Gregory John Ploetz, director at MA Kent Solicitors, was found to have engaged in unsatisfactory professional conduct in 2020 by the Queensland Civil and Administrative Tribunal (QCAT) last week.
In her decision published yesterday, QCAT President Justice Mellifont also ordered Mr Ploetz to complete a Queensland Law Society Legal Ethics Course and pay the Legal Services Commission’s (LSC) costs.
The LSC’s discipline application alleged that between March 2020 and October 2020, while acting for a father in a parenting matter, the sole practitioner failed to start or advance the proceedings and did not address various requests from the father for updates.

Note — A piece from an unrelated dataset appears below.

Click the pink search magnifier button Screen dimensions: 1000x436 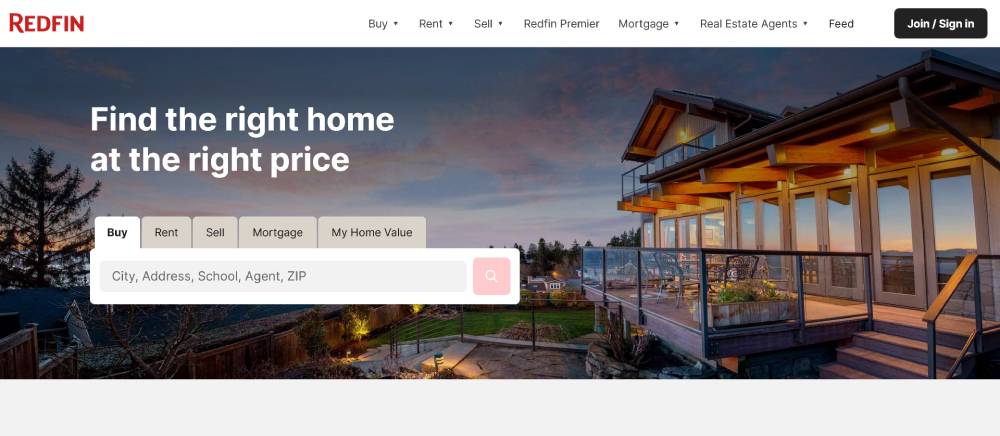[491, 276]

It alleged that in doing so, Mr Ploetz failed to meet or maintain a reasonable standard of competence or diligence.
The practitioner was engaged by the client who was in a parenting dispute with the mother of his three-year-old daughter, who had relocated to Sydney from Queensland with the child a month after she was born in 2017.
A Family Dispute Resolution Conference had been scheduled for December 2019, following a Legal Aid Queensland (LAQ) grant. The mother failed to attend, then stopped contact with the client in February 2020.
A month later, LAQ extended the grant to begin parenting proceedings in the Federal Circuit and Family Court for the client to have access or contact with his daughter.
The client sent multiple emails and made several visits to MA Kent Solicitors for updates on his case over the next seven months. Updates were never provided despite assurances they would be. LAQ intervened in October 2020, after Mr Ploetz failed to begin parenting proceedings.
QCAT found Mr Ploetz did not make adequate attempts to locate the mother for the purpose of the proceedings, or to start the proceedings, or to respond to the client’s emails, phone calls and visits in the period of more than seven months since the grant of Legal Aid.
It found this was unsatisfactory given that the case involved a young child whose exact whereabouts were unknown, that the client was suffering anxiety at not having contact with his child, and that Mr Ploetz had received plenty of reminders from his client and LAQ of the need to advance the matter.
In determining sanction, QCAT considered that the 66-year-old had practised for 43 years without adverse disciplinary findings, that he had continued to work without apparent issue since the conduct, and that the failures did not extend beyond one client.
However, the fact the client was not personally out of pocket as a result of the conduct did not help Mr Ploetz, it found.
“Legal Aid clients deserve the same diligence and competence as a private paying client,” Justice Mellifont said.
“Legal Aid should be able to expect that those practitioners who undertake legally aided work do so on the basis that they will act with diligence and competence.”
QCAT accepted the parties’ submissions as to sanction, observing that the proposed orders were proportionate to Mr Ploetz’s conduct and met “the protective purpose of sanction, in particular, general deterrence, the maintenance of professional standards and to maintain public confidence in the profession”.